**Task goal**
Gather every line of the records below that contains the word "height", and copy each one in full.

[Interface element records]
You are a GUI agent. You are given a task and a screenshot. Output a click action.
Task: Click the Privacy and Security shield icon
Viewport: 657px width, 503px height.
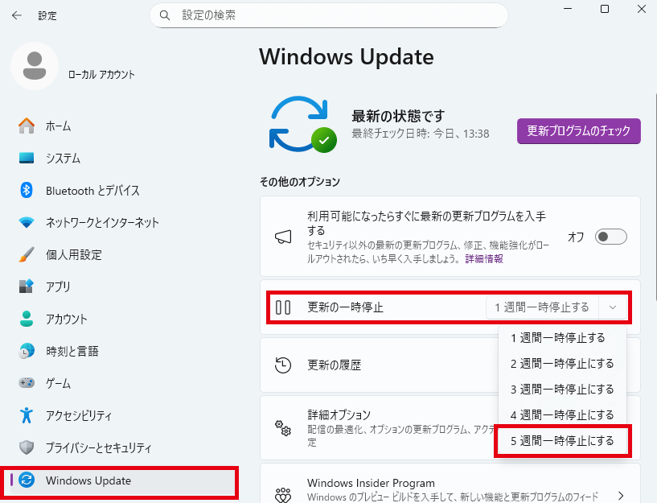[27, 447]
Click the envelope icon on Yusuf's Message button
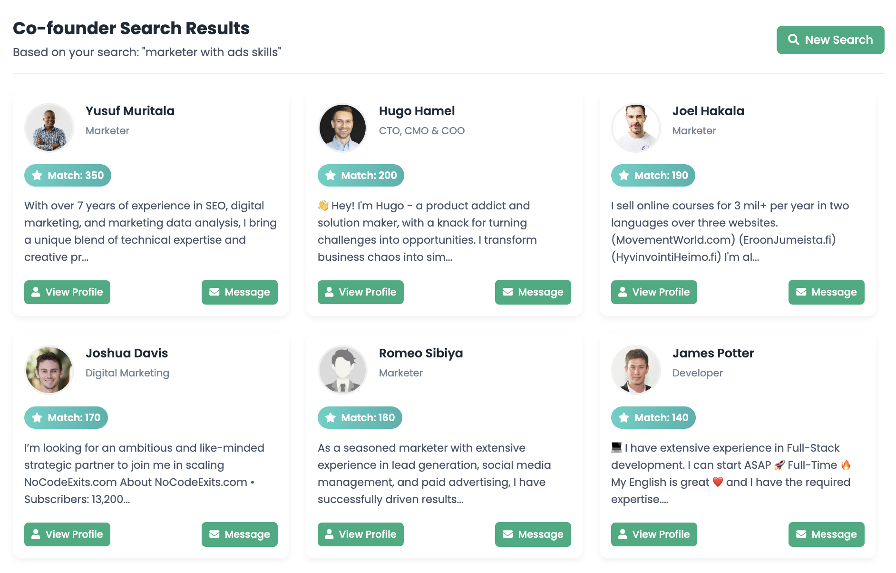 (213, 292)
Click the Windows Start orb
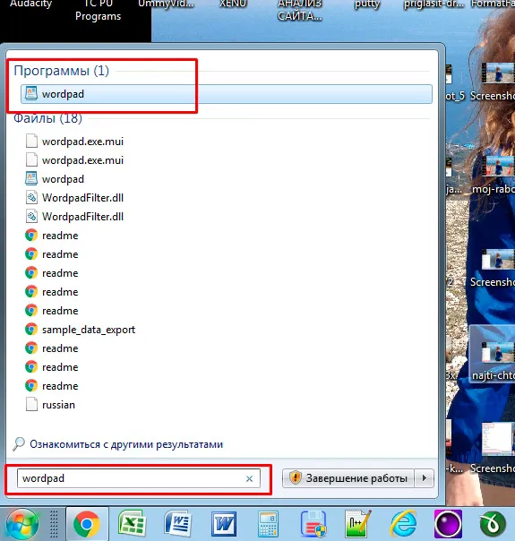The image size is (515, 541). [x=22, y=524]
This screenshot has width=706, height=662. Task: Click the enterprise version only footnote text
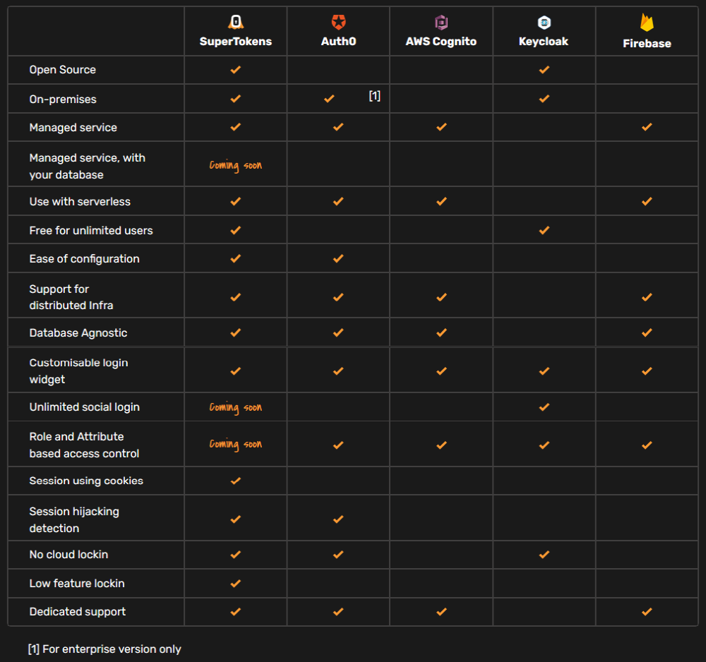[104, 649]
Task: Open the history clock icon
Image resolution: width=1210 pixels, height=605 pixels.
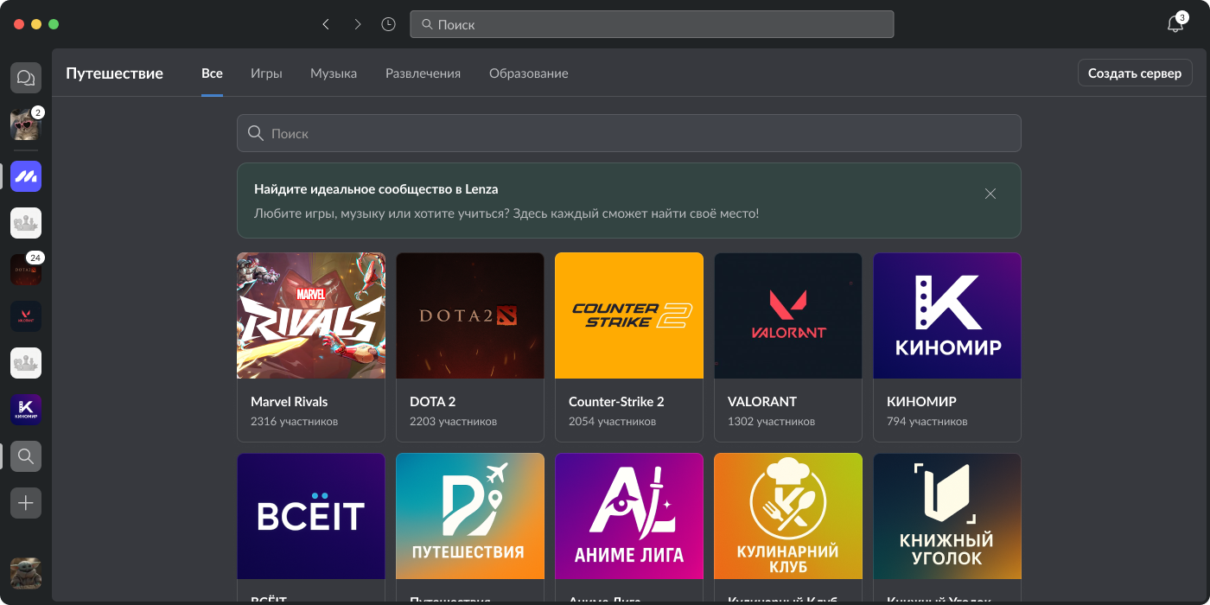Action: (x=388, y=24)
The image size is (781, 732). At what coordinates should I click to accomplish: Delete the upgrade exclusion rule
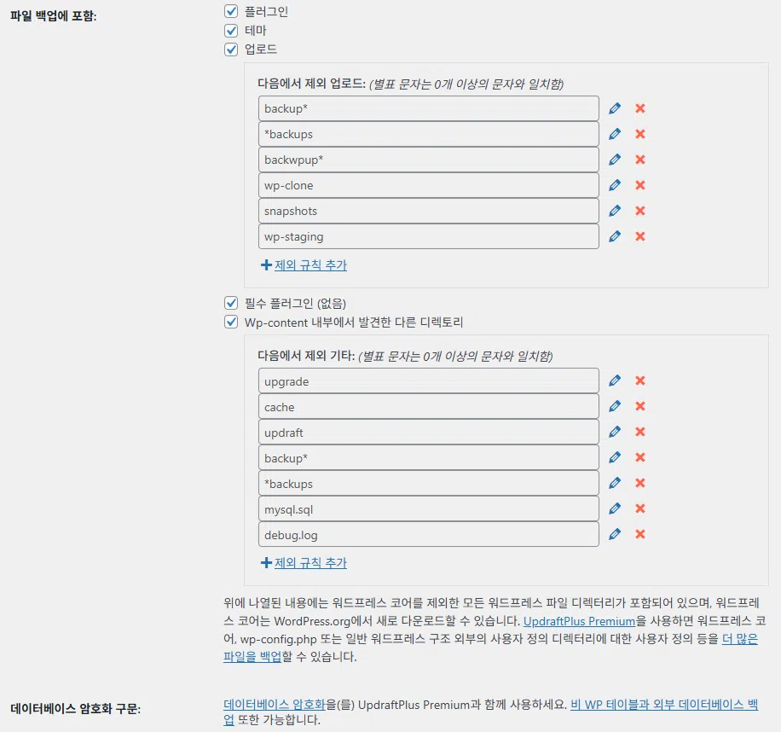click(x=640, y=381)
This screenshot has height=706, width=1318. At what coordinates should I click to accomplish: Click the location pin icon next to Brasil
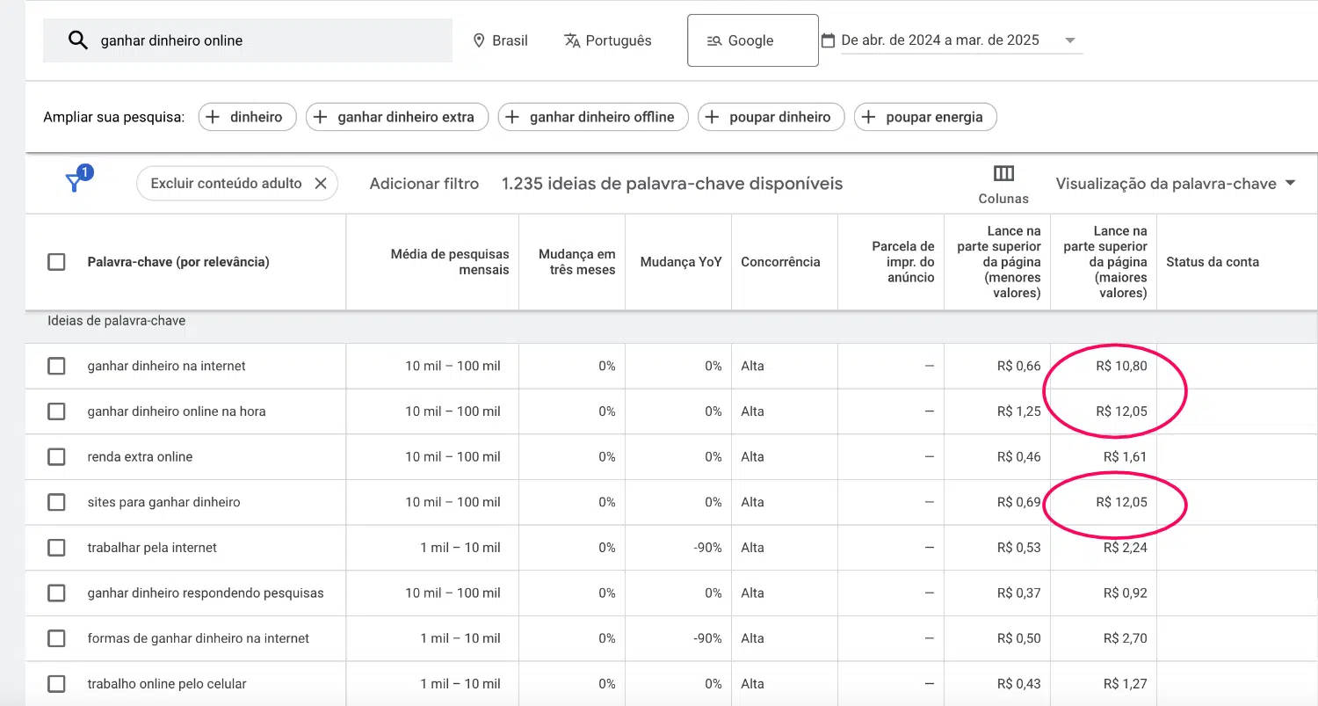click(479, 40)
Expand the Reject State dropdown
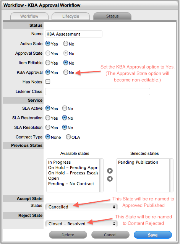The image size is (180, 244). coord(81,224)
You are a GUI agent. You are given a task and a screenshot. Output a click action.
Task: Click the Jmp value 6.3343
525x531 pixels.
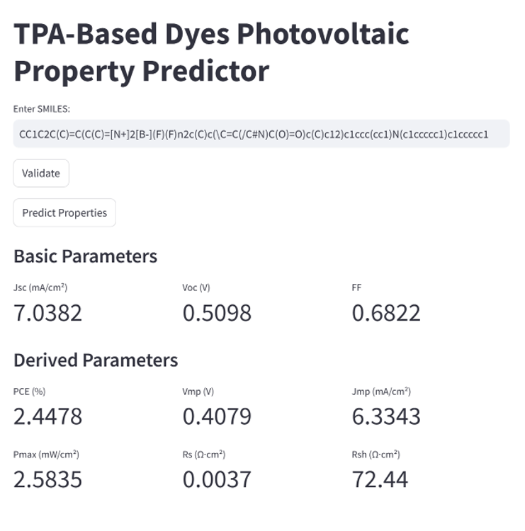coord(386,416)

**Exercise output**
Viewport: 657px width, 503px height.
This screenshot has width=706, height=662. Task: Click the enterprise version only footnote text
Image resolution: width=1210 pixels, height=605 pixels.
This screenshot has height=706, width=1318. At what coordinates should I click to accomplish: Click the location pin icon next to Brasil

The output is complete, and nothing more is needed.